(REQUIREMENT):
Repeat exactly the lines of the entries below from the one with "Katalog (930, 73)" through the one with "Kyocera Mita TK-3190 Toners (1182, 1921)", both ends included, and nothing else.

*** Opening MATERIAL PROVIDED ***

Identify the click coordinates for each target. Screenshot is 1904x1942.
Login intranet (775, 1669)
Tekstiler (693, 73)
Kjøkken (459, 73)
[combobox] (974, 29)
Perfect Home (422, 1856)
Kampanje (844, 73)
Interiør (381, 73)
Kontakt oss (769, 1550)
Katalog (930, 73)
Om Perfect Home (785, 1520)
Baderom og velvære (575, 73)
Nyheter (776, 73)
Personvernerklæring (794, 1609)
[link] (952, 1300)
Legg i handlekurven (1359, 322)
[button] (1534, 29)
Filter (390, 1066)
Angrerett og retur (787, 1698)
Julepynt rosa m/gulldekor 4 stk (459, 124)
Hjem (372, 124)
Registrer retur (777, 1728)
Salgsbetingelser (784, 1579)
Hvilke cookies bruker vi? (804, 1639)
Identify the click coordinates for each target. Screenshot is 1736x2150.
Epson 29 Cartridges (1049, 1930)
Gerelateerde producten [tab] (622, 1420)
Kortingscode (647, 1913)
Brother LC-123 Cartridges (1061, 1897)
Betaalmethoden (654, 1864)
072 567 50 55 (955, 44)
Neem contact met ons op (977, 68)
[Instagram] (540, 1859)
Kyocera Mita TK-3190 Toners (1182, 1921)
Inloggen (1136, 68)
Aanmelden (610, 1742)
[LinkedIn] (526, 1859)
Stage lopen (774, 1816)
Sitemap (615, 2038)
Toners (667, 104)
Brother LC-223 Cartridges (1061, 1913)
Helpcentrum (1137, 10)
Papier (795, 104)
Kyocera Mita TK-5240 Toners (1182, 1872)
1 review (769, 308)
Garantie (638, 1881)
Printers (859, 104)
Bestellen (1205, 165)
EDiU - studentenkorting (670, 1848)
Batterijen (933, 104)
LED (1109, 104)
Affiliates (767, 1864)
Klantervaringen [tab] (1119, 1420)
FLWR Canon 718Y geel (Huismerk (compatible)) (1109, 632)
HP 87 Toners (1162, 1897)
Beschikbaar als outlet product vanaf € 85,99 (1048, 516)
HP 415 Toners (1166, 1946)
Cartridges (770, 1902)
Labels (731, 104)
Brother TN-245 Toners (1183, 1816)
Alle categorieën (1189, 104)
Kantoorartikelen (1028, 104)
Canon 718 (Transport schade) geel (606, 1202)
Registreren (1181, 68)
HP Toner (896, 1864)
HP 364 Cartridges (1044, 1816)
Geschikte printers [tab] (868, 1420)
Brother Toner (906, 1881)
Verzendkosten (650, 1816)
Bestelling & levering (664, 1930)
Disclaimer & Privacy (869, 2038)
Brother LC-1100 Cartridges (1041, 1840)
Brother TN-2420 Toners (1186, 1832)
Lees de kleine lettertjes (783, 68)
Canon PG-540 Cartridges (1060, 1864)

*** Closing MATERIAL PROVIDED ***

(PROBLEM SOLUTION):
Katalog (930, 73)
Om Perfect Home (785, 1520)
Baderom og velvære (575, 73)
Nyheter (776, 73)
Personvernerklæring (794, 1609)
[link] (952, 1300)
Legg i handlekurven (1359, 322)
[button] (1534, 29)
Filter (390, 1066)
Angrerett og retur (787, 1698)
Julepynt rosa m/gulldekor 4 stk (459, 124)
Hjem (372, 124)
Registrer retur (777, 1728)
Salgsbetingelser (784, 1579)
Hvilke cookies bruker vi? (804, 1639)
Identify the click coordinates for each target. Screenshot is 1736x2150.
Epson 29 Cartridges (1049, 1930)
Gerelateerde producten [tab] (622, 1420)
Kortingscode (647, 1913)
Brother LC-123 Cartridges (1061, 1897)
Betaalmethoden (654, 1864)
072 567 50 55 (955, 44)
Neem contact met ons op (977, 68)
[Instagram] (540, 1859)
Kyocera Mita TK-3190 Toners (1182, 1921)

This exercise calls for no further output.